Movie Review - Lights out
Pull the shade on genre-bending Facing Windows
A bickering young couple find an elegantly dressed old man wandering the streets of Rome, unsure of where or who he is.
Viewers of Facing Windows may feel similarly disoriented watching this Italian import. Are we watching a domestic melodrama? A mystery? A romance? At one point, the film even suggests it might transform into a ghost story. Keep the audience guessing, Facing Windows suggests, and maybe no one will bother to ask where the hell it’s all going.
Giovanna’s (Giovanna Mezzogiorno) tenderhearted husband Filippo (Filippo Nigro) takes in the elderly man, Simone (Massimo Girotti), and before long, he has insinuated himself into their manic, stressful household.
The plot thickens when Giovanna loses Simone outside a bar one night, and handsome neighbor Lorenzo (Raoul Bova) helps her recover the errant geriatric.
But that meeting is hardly accidental. Swoon-worthy he-man Lorenzo — who looks like he could bust out all-Superman if he ever removed his studious banker’s glasses — lives in the facing window across the street from Giovanna. And like a good stalker, rather than a bad one, he has been watching her for months, waiting for just such an occasion to make his move.
Lorenzo is like the human version of a Calgon bubble bath, and Giovanna pleads, “take me away!” as she appraises her loutish, underemployed husband and then casts her eyes across the street at Mr. Wonderful looking soulfully in her direction.
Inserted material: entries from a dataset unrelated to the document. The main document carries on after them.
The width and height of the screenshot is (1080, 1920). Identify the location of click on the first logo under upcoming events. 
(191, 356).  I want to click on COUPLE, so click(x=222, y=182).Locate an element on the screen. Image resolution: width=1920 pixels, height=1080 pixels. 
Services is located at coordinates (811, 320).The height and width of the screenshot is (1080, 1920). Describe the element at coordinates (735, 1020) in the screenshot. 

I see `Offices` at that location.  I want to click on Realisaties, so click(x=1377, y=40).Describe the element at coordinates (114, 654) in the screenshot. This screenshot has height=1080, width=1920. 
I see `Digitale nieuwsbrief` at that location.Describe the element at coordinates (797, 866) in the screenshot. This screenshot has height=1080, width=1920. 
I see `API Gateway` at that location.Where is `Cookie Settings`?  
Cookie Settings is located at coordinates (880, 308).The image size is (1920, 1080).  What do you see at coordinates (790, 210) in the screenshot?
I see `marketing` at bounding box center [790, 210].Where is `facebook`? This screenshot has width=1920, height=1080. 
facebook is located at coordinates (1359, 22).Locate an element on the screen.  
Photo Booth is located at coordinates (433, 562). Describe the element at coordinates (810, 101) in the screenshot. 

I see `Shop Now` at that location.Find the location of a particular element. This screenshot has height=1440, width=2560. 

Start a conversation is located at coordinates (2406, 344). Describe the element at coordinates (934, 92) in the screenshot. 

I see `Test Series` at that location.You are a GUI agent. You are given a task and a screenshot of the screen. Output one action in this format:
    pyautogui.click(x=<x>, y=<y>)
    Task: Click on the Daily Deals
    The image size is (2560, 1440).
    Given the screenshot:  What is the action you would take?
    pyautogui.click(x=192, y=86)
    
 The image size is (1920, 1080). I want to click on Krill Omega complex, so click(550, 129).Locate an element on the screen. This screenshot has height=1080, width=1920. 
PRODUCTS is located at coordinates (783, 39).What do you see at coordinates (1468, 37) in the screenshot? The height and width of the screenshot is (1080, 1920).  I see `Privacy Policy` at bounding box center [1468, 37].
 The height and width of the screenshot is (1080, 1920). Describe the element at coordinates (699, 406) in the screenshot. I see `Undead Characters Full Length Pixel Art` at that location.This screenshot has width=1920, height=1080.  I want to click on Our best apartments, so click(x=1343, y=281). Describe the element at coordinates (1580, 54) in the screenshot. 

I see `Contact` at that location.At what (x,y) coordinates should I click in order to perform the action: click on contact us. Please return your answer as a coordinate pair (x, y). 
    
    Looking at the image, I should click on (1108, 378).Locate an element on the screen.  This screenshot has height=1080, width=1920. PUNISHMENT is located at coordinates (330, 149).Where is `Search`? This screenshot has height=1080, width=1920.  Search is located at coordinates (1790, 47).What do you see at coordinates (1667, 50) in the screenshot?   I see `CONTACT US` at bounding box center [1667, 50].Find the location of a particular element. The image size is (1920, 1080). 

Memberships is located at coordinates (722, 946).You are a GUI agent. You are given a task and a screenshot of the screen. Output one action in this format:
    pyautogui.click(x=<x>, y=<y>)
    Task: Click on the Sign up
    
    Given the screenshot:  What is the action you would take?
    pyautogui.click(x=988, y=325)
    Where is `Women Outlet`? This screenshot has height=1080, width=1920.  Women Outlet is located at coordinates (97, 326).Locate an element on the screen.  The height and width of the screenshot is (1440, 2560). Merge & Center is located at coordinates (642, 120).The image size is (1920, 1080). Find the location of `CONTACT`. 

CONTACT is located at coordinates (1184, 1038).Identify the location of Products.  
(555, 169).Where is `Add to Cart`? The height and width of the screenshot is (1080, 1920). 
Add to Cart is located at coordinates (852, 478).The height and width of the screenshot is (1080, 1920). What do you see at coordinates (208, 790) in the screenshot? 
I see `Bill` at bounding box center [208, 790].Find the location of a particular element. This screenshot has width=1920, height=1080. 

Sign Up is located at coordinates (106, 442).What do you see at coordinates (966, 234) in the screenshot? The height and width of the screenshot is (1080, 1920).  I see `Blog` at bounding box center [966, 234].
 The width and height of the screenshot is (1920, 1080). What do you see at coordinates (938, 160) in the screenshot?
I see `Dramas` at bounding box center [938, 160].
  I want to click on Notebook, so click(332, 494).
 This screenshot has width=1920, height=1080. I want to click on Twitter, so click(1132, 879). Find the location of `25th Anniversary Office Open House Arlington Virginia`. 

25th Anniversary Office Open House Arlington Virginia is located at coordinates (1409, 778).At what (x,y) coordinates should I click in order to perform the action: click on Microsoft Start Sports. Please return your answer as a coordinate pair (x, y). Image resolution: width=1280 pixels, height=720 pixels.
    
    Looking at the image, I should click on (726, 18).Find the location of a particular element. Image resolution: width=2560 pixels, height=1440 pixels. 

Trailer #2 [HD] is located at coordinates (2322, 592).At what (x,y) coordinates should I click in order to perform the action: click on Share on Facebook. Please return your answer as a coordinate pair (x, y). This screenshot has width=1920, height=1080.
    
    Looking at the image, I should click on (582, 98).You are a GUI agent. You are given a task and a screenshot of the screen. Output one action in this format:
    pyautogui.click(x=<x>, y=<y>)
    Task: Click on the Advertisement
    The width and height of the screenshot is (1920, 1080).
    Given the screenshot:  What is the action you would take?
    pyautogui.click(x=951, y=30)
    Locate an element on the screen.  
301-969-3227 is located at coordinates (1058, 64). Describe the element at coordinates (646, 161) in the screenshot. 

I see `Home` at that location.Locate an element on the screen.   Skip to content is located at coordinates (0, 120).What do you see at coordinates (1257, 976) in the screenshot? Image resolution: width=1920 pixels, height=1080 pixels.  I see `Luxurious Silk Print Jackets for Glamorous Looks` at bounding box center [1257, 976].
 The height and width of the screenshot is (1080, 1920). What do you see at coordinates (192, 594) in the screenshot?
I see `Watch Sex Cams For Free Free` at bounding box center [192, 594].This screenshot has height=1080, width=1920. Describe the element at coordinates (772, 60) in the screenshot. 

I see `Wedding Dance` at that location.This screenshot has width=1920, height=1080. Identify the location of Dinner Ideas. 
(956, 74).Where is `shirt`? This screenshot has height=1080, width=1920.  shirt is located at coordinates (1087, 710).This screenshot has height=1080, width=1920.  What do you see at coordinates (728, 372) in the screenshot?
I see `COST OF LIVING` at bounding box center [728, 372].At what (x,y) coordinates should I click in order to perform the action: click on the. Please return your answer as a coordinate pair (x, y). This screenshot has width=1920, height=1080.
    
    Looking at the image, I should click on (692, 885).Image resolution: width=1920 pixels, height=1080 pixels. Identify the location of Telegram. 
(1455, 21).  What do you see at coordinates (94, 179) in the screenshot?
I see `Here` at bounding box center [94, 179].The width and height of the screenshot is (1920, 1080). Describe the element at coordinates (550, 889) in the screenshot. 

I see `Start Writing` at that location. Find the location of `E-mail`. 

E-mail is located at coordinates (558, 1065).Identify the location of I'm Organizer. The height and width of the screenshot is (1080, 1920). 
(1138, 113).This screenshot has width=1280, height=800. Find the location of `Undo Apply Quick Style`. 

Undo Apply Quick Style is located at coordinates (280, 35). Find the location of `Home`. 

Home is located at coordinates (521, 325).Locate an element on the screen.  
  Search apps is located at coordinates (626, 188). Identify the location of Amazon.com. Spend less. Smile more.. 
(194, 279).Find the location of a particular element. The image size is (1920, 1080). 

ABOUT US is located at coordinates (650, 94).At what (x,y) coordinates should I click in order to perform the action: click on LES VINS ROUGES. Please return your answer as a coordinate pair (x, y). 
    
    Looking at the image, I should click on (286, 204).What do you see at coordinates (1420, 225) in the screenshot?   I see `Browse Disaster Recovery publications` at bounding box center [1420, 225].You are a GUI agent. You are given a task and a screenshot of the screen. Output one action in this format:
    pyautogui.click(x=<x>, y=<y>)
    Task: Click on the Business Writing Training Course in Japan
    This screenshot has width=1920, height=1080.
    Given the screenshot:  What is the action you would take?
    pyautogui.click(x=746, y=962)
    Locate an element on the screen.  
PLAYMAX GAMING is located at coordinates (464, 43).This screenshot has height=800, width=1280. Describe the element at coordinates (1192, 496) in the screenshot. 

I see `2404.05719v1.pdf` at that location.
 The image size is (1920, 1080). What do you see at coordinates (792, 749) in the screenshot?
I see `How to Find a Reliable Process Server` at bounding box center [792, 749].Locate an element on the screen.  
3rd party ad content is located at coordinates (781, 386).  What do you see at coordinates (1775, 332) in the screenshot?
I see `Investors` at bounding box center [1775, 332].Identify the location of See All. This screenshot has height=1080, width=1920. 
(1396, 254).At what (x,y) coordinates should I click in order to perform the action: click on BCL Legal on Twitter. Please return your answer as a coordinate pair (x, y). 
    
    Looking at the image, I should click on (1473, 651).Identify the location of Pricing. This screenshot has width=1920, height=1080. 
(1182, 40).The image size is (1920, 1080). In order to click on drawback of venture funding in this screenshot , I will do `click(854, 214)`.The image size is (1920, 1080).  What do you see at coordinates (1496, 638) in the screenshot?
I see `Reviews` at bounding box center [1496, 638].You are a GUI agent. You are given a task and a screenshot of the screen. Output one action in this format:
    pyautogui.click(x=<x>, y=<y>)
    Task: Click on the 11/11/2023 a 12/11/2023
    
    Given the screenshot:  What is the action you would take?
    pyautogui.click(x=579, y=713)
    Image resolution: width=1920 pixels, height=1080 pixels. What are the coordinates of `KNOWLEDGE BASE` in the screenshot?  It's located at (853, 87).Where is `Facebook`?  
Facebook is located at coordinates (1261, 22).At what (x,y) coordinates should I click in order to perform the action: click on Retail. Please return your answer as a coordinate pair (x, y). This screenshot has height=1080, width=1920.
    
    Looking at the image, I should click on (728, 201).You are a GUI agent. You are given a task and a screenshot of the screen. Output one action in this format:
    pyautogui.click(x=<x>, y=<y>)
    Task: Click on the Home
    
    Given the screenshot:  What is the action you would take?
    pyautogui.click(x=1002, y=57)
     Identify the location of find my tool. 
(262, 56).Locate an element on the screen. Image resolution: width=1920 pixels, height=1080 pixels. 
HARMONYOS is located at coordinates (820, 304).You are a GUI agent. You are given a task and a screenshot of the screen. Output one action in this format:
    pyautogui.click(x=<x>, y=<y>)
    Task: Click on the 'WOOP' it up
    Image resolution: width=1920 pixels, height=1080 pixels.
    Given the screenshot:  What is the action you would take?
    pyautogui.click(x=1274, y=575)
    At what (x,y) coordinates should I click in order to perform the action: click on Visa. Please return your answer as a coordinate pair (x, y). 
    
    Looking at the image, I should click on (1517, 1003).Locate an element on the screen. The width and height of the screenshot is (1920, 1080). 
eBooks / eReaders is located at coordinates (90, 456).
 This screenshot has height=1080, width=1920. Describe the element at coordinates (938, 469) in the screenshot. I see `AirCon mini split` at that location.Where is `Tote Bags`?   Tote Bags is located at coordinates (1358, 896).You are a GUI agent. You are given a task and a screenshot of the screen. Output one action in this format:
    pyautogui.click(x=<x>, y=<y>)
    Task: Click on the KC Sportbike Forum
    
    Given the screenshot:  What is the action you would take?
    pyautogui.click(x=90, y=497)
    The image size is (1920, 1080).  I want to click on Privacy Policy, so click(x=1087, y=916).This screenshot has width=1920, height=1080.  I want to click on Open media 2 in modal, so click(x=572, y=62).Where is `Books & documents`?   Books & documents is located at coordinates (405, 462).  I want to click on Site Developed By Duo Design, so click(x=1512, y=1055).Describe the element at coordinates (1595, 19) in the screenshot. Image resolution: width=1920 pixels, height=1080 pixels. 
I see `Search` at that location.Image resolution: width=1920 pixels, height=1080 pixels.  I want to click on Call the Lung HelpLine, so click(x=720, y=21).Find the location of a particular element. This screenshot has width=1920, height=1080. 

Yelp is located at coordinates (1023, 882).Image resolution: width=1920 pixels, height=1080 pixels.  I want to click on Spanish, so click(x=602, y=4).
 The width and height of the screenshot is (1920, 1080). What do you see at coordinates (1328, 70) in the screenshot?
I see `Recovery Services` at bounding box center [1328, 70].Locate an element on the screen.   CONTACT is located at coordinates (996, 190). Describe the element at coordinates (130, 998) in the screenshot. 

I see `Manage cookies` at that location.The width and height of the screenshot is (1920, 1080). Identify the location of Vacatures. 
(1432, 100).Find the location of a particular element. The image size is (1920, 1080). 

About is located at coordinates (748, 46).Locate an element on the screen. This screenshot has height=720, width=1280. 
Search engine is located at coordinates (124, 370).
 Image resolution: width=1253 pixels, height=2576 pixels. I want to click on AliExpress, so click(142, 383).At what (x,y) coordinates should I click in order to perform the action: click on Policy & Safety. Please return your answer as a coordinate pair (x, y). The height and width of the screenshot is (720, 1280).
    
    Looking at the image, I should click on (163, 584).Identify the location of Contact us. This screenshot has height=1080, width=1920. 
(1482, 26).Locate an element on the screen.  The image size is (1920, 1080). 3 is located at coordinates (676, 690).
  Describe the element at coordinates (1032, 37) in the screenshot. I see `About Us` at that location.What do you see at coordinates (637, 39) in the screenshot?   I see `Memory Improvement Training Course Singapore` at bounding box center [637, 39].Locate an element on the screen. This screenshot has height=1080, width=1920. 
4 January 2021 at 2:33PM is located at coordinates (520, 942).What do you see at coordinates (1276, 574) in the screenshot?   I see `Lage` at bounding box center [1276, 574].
As Giovanna’s affair with Lorenzo heats up, the film cuts the relatively nonexistent tension with news of Simone’s secret life. Simone was not, after all, just some Alzheimer’s afflicted nobody wandering the streets of Rome. In copious, garbled flashbacks, Simone is shown as something of a former hunk himself — a gay Jew in Nazi-occupied Rome who lost his lover in the concentration camps.
Despite that compelling back story, Simone tends to play second fiddle to Giovanna’s journey of self-discovery. Director Ferzan Ozpetek puts romance front and center — Holocaust be damned — and thus invests the film with some of the soapy delusions of the creakiest old-school melodrama. As if channeling the ghost of Joan Crawford, Ozpetek tends to wring his hands far more vigorously than the situation calls for. Brows are knit. Characters look troubled. They rush desperately through hallways but then find their one chance at happiness has left the building.
Mostly, Simone seems inserted into the drama as a kind of fairy godmother doling out romantic advice to Giovanna. He’s part Yoda, part Eve Arden in Mildred Pierce. He implores Giovanna to follow her heart, both in her love life and in her secret dream of becoming a pastry chef. In one of the strangest equations of the Holocaust with romantic ennui, he urges her not to repeat the mistakes of Roman Jews: “Don’t be content to merely survive,” he tells her, likening her failure to live her adulterous dreams with Lorenzo to the Jews’ susceptibility to Nazi propaganda.
The biggest draw in Facing Windows may be Mezzogiorno, a charismatic beauty with the earthy sensuality of Debra Winger and some of the ice princess reticence of Sean Young. She almost makes you forget you are watching a better-lit, European answer to “Melrose Place.” The film hangs on Mezzogiorno’s captivating face, as if searching for direction, and it’s there you can almost forget you’re in the midst of a mediocre film.